_Assignment_
Exact repetition is required: output every record in full.
*** Data supplied
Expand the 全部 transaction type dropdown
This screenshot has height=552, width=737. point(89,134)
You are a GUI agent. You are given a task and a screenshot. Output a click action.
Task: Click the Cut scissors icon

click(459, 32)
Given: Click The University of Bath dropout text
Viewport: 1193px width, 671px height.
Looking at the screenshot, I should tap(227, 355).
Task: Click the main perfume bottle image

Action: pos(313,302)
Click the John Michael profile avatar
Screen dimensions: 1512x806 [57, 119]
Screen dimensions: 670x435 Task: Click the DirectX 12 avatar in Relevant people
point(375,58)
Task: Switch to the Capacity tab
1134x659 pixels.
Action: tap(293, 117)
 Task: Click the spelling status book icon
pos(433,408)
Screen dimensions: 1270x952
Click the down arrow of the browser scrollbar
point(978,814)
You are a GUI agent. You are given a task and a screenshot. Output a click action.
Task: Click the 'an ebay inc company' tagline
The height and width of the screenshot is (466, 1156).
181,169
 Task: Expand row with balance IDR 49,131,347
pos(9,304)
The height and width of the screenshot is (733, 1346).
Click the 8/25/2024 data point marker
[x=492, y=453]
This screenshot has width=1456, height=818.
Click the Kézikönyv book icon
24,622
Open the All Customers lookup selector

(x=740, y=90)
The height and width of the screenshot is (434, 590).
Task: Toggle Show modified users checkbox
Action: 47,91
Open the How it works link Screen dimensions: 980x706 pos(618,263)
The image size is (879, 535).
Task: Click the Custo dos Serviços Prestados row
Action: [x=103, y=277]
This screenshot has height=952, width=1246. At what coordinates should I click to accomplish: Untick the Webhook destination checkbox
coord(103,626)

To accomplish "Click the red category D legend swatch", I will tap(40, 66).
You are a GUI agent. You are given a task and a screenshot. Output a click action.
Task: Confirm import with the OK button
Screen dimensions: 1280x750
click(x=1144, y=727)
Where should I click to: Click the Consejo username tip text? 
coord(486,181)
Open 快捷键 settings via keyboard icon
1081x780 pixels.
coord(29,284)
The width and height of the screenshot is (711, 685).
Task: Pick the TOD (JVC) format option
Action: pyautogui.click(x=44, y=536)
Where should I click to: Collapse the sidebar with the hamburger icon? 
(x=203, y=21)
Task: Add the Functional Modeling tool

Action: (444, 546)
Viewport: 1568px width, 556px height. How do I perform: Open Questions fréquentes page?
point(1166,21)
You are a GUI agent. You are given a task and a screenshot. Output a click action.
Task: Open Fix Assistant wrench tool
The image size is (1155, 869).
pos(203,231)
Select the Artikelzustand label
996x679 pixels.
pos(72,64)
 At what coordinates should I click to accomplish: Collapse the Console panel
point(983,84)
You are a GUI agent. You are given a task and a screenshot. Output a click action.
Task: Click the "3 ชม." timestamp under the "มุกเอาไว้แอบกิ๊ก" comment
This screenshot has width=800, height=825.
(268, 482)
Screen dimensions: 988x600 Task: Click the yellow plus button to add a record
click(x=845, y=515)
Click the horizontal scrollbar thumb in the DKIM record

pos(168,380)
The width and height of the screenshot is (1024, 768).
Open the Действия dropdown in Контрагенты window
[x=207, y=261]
******
_Solved problem_
Expand the 全部 transaction type dropdown
This screenshot has height=552, width=737. point(89,134)
You are a GUI agent. You are given a task and a screenshot. Output a click action.
Task: Click the Cut scissors icon

click(459, 32)
Given: Click The University of Bath dropout text
Viewport: 1193px width, 671px height.
Looking at the screenshot, I should tap(227, 355).
Task: Click the main perfume bottle image

Action: pos(313,302)
Click the John Michael profile avatar
Screen dimensions: 1512x806 [57, 119]
Screen dimensions: 670x435 Task: Click the DirectX 12 avatar in Relevant people
point(375,58)
Task: Switch to the Capacity tab
1134x659 pixels.
Action: tap(293, 117)
 Task: Click the spelling status book icon
pos(433,408)
Screen dimensions: 1270x952
Click the down arrow of the browser scrollbar
point(978,814)
You are a GUI agent. You are given a task and a screenshot. Output a click action.
Task: Click the 'an ebay inc company' tagline
The height and width of the screenshot is (466, 1156).
181,169
 Task: Expand row with balance IDR 49,131,347
pos(9,304)
The height and width of the screenshot is (733, 1346).
Click the 8/25/2024 data point marker
[x=492, y=453]
This screenshot has width=1456, height=818.
Click the Kézikönyv book icon
24,622
Open the All Customers lookup selector

(x=740, y=90)
The height and width of the screenshot is (434, 590).
Task: Toggle Show modified users checkbox
Action: 47,91
Open the How it works link Screen dimensions: 980x706 pos(618,263)
The image size is (879, 535).
Task: Click the Custo dos Serviços Prestados row
Action: [x=103, y=277]
This screenshot has height=952, width=1246. At what coordinates should I click to accomplish: Untick the Webhook destination checkbox
coord(103,626)

To accomplish "Click the red category D legend swatch", I will tap(40, 66).
You are a GUI agent. You are given a task and a screenshot. Output a click action.
Task: Confirm import with the OK button
Screen dimensions: 1280x750
click(x=1144, y=727)
Where should I click to: Click the Consejo username tip text? 
coord(486,181)
Open 快捷键 settings via keyboard icon
1081x780 pixels.
coord(29,284)
The width and height of the screenshot is (711, 685).
Task: Pick the TOD (JVC) format option
Action: pyautogui.click(x=44, y=536)
Where should I click to: Collapse the sidebar with the hamburger icon? 
(x=203, y=21)
Task: Add the Functional Modeling tool

Action: (444, 546)
Viewport: 1568px width, 556px height. How do I perform: Open Questions fréquentes page?
point(1166,21)
You are a GUI agent. You are given a task and a screenshot. Output a click action.
Task: Open Fix Assistant wrench tool
The image size is (1155, 869).
pos(203,231)
Select the Artikelzustand label
996x679 pixels.
pos(72,64)
 At what coordinates should I click to accomplish: Collapse the Console panel
point(983,84)
You are a GUI agent. You are given a task and a screenshot. Output a click action.
Task: Click the "3 ชม." timestamp under the "มุกเอาไว้แอบกิ๊ก" comment
This screenshot has width=800, height=825.
(268, 482)
Screen dimensions: 988x600 Task: Click the yellow plus button to add a record
click(x=845, y=515)
Click the horizontal scrollbar thumb in the DKIM record

pos(168,380)
The width and height of the screenshot is (1024, 768).
Open the Действия dropdown in Контрагенты window
[x=207, y=261]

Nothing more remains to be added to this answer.